There are, broadly speaking, two types of artist: the explorer and the miner. The explorer keeps moving on, staking out new aesthetic or thematic terrain, while the miner keeps returning, digging deeper into the same earth each time. Patrick Modiano, the French Nobel prizewinner for literature in 2014, is an artist firmly of the second camp.
Ballerina may be Modiano’s 32nd novel, but it feels more like the latest haunting chapter of the one long book that makes up his career. Blending noir, elegy, Paris and an obsession with memory, Modiano writes like Proust conducting a police line-up. And so we step again into a world of half-remembered faces, veiled characters, ambiguous relationships, subtle threats, amateur detectives, mistaken identities, sphinx-like women, disappearances, sudden returns and the persistent whiff of crime.

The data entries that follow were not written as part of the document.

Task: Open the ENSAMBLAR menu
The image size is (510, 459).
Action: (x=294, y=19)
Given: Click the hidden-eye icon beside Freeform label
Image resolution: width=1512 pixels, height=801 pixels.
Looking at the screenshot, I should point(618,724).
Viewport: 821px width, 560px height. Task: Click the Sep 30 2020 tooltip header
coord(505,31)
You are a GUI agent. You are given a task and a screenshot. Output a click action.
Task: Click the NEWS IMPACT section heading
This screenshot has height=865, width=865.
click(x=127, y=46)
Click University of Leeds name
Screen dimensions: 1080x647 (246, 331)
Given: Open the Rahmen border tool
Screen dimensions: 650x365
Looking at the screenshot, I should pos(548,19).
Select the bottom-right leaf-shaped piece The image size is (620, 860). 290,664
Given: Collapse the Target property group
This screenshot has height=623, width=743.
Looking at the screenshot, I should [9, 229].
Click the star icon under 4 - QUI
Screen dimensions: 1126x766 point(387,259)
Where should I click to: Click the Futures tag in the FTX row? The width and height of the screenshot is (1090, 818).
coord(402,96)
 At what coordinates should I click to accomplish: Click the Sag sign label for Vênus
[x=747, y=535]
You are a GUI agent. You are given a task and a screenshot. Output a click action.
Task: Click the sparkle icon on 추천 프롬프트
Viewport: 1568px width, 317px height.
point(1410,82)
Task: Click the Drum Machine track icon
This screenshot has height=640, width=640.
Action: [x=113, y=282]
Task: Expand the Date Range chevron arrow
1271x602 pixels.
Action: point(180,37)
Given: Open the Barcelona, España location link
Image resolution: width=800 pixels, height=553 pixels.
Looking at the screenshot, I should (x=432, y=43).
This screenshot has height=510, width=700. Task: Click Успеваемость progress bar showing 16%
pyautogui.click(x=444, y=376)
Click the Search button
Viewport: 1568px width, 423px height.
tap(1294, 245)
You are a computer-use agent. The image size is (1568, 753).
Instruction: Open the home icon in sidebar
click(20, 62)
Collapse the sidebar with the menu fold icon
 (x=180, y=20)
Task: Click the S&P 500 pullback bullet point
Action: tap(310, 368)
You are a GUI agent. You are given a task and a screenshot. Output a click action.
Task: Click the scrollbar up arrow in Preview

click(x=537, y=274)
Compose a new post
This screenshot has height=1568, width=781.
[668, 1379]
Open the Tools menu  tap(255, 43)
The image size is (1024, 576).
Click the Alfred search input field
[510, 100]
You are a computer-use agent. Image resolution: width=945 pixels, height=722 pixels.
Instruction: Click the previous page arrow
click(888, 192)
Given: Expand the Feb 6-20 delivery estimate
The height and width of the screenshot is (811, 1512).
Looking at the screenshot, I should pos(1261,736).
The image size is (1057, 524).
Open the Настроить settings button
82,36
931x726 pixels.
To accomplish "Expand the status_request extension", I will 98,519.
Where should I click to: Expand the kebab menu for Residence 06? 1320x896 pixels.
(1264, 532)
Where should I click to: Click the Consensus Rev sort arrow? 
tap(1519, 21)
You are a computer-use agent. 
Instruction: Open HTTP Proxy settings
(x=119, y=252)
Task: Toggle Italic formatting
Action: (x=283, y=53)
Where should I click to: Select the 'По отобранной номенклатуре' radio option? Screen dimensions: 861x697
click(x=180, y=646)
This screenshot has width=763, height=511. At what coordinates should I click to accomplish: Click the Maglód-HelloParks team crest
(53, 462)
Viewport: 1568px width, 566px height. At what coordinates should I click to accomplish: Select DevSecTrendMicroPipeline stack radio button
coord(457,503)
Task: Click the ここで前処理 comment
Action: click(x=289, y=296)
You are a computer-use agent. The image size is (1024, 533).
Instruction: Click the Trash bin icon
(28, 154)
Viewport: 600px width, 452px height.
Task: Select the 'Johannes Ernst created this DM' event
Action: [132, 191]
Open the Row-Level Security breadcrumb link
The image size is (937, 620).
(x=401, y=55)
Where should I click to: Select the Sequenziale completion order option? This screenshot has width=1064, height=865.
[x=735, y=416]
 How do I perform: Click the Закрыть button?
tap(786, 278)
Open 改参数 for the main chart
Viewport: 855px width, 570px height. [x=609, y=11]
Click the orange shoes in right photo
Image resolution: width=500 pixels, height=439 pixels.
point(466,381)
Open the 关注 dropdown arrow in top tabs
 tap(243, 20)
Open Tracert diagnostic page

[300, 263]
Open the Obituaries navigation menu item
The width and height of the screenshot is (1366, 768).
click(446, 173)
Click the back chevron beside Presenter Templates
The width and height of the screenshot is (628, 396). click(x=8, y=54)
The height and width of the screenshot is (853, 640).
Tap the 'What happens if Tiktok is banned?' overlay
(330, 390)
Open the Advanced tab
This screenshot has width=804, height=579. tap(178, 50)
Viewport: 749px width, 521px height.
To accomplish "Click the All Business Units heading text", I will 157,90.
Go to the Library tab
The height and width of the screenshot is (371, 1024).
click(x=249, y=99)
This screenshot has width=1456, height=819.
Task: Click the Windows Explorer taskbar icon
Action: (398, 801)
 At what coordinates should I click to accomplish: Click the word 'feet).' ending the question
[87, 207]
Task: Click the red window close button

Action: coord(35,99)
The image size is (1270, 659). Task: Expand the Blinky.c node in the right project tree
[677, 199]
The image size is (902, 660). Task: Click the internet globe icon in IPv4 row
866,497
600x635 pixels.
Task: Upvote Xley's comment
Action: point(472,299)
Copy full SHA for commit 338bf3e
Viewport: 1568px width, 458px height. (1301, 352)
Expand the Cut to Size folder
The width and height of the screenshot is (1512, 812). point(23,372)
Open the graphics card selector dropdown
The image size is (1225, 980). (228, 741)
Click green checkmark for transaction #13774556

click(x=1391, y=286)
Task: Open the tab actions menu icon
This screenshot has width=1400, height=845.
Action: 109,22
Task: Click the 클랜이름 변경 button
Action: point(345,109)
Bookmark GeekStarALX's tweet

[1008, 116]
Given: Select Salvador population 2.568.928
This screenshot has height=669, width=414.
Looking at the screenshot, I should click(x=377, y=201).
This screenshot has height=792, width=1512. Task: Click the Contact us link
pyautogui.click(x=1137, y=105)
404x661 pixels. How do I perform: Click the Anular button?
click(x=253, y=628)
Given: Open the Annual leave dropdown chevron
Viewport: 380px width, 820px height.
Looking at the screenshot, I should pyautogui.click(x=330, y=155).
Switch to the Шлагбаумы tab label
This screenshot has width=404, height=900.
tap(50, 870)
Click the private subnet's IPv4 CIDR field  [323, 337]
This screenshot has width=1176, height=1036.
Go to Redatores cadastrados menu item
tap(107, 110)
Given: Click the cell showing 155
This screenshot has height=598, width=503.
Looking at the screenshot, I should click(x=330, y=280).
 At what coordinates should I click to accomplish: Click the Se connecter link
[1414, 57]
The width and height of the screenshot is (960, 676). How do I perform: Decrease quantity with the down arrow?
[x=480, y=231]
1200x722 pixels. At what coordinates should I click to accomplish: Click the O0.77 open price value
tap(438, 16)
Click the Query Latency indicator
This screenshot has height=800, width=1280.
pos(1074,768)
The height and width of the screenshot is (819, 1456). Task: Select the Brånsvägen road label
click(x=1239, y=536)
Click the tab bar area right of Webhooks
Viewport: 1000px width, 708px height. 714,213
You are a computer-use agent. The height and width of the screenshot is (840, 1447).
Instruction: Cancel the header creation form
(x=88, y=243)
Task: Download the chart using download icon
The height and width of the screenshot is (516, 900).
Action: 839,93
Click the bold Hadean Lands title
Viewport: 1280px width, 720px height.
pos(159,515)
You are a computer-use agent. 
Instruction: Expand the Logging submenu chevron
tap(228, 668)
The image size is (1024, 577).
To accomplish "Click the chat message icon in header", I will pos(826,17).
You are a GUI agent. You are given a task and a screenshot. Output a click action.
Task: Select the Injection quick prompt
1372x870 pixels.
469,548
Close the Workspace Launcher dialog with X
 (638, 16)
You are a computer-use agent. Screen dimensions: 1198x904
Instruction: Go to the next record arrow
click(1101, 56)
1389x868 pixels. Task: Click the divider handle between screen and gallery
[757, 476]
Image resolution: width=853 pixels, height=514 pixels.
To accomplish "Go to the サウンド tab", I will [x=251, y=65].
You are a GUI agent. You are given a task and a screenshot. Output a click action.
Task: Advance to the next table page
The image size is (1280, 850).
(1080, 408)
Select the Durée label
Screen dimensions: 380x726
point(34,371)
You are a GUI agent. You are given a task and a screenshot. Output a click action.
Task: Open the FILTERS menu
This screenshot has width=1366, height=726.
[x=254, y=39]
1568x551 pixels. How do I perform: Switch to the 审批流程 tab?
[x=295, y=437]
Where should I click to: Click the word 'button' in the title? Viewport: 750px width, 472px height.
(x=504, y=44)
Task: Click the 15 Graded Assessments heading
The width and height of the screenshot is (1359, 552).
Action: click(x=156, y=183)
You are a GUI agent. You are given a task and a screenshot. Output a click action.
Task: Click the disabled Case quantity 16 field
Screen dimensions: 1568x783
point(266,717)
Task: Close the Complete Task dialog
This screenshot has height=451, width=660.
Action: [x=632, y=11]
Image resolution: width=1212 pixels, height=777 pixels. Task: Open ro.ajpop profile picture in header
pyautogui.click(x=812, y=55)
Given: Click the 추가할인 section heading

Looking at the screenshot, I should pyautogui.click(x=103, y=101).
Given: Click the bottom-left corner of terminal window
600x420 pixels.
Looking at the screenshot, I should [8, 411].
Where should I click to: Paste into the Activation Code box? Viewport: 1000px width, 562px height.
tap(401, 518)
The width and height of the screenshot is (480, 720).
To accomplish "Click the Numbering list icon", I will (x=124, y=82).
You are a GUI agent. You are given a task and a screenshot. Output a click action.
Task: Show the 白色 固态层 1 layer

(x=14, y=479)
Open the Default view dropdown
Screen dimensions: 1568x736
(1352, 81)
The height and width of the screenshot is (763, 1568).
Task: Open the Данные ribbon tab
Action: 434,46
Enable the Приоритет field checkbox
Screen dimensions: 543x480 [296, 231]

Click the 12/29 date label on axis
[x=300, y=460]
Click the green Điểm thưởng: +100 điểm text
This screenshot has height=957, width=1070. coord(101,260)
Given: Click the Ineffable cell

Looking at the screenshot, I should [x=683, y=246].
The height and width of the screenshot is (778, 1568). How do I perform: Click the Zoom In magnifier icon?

Gracefully translated by Mark Polizzotti, Ballerina is narrated by an ageing Modiano-surrogate after a chance encounter triggers a memory of the ‘most uncertain period of my life’, when he was finding his way in Paris some 50 years earlier. For reasons that are never entirely clear, he spent this time hanging out at a dance studio among its social satellites, meeting dancers and witnessing ‘the discipline which allows you to survive’. He also got embroiled in the love affairs of ‘the ballerina’ – a woman whose cold edge belies a mix of mysticism and pain, which dance unlocks. Later, another chance encounter in a café gets him his break ‘in literature’, ghostwriting chapters of a novel. Soon after, the ballerina and her coterie vanish.
We never learn the narrator’s name nor the ballerina’s.